La nuova luce dei Campi Flegrei con la lente di Luciano D'Inverno   

"Non sono un artista: sono un fotografo." E' la nenia che suole ripetere Luciano D'Inverno quando gli si rimarca l'indomita vena poetica con cui continua a rappresentare i luoghi che circondano Napoli, prima con la serie "Vesevo" e ora con il bellissimo "Campi Flegrei: qui i piedi non si posano per terra", volume che raccoglie sue fotografie dell'altra area vulcanica, per i tipi di IntraMoenia Edizioni, e che sarà presentato il 15 giugno alle 18 al Pan - Palazzo delle Arti di Napoli, al Palazzo Roccella in Via dei Mille 60 a Napoli.

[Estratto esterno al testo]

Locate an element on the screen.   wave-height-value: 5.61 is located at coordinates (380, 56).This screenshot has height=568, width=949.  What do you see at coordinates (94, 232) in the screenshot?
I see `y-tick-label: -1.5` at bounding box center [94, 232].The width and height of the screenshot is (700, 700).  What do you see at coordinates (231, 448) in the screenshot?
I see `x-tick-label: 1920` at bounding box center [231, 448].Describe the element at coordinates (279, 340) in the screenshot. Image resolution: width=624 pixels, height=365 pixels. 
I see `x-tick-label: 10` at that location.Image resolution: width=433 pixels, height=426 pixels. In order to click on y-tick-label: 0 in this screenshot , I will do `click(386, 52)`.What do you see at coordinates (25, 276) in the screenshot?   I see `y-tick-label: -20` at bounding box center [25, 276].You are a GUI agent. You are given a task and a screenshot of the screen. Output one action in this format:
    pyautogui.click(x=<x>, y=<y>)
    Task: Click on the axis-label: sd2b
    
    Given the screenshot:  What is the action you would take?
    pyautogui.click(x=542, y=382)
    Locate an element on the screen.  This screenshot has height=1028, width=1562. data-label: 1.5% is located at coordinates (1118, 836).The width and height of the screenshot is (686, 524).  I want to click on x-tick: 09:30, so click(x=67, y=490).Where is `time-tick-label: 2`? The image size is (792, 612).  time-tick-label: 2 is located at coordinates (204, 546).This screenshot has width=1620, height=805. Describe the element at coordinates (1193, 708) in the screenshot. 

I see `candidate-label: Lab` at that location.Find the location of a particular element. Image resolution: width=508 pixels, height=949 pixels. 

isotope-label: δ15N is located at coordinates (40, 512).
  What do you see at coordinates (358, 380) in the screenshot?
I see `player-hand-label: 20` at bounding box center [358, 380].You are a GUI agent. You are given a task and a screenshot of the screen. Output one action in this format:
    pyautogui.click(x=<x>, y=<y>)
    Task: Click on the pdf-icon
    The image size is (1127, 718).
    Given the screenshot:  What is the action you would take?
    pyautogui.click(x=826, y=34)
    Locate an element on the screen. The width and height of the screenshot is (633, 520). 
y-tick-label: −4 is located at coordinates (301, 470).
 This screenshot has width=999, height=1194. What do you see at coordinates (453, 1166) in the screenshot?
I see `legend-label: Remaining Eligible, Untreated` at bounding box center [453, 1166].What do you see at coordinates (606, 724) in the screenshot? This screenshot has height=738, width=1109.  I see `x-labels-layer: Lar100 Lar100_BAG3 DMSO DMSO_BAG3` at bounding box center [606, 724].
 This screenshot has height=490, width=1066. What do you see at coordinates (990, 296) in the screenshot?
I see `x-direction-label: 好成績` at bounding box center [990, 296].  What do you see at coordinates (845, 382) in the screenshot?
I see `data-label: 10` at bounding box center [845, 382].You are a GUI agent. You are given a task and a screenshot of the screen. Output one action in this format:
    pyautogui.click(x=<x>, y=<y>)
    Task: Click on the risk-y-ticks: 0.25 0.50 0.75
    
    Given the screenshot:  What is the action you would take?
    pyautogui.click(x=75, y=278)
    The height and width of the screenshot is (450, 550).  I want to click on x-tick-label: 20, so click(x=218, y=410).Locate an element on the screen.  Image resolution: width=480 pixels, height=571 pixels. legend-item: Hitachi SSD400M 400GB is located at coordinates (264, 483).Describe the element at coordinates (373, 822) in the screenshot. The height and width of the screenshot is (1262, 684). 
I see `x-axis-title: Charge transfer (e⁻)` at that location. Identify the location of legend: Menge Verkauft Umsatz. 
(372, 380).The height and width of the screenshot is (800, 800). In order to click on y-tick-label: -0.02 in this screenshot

L'approccio metodico e fortuito con cui D'Inverno annuncia il paesaggio che attende chi si lasci attrarre dalle magiche meraviglie dei Campi Flegrei, spinge il turista, come il semplice viandante, ad abbandonare progressivamente la didascalia mitologica con cui spesso ci è presentata l'area. Permettendo di coglierne la magia effettiva della realtà dettata dal particolare, dall'icona che D'Inverno riesce a sovrapporre, ad intersecare con il paesaggio atteso, l'orizzonte di mare, la sabbia, le rovine di templi. Rendendo leggero ogni dettaglio, frequentemente di cancelli, di cementi, di detriti, di modernità perfettamente miscelata dai chiaroscuri e dalle ombre con cui gioca abilmente il fotografo. Con luci, curve e soggetti che esplodono crudemente nel paesaggio, che ne fanno paesaggio angoli e visuali dei Campi Flegrei come solo i grandi maestri della fotografia napoletana hanno saputo fare e rappresentare negli ultimi decenni. Dal lavoro di Luciano D'Inverno, abilmente raccolto dall'interessante e curato progetto grafico di Roberto De Iudicibus, rimane forte il senso di vita espresso dai ritratti struggenti con cui stilizza i tipi umani appartenenti alla "social catena" a cui si rifà Giacomo Leopardi quando descrive gli stupori e gli orrori che appartengono alla terra lavica, fumante, dei Campi Flegrei. Lasciandoci dubbiosi se la leggerezza dei piedi che non si posano sia dettata dalla sospensione quasi esoterica con cui D'Inverno pone una bambina su un pontile, in una delle meravigliose foto del libro, o se invece non sia il calore del terreno, il magma sottostante, il pericolo incombente a creare uno stato di continua fuga, in cui sembriamo tutti immersi. In una dinamica che traspare fortemente dalle istantanee in bianco e nero, attraverso cui si coglie sensibilmente l'incompiutezza, la sofferenza che attanaglia ogni artista, non ce ne vorrà l'autore se usiamo questo epiteto, che rende ogni immagine come singolo fotogramma di un insieme quasi cinematografico che ciascuno può intuire, fino a desiderarne la visione d'insieme, possibile solo recandosi di nuovo in quei luoghi alla ricerca del punto d'osservazione, forse privilegiato, con cui D'Inverno ci offre i Campi Flegrei. Aprendo una sfida a coloro che ci si recheranno innocentemente per godere di una riva o di una sauna sulfurea, spesso inconsapevoli della magia che ha preservato, come simbolo su tutti, lo stesso vitigno di oltre duemila anni fa.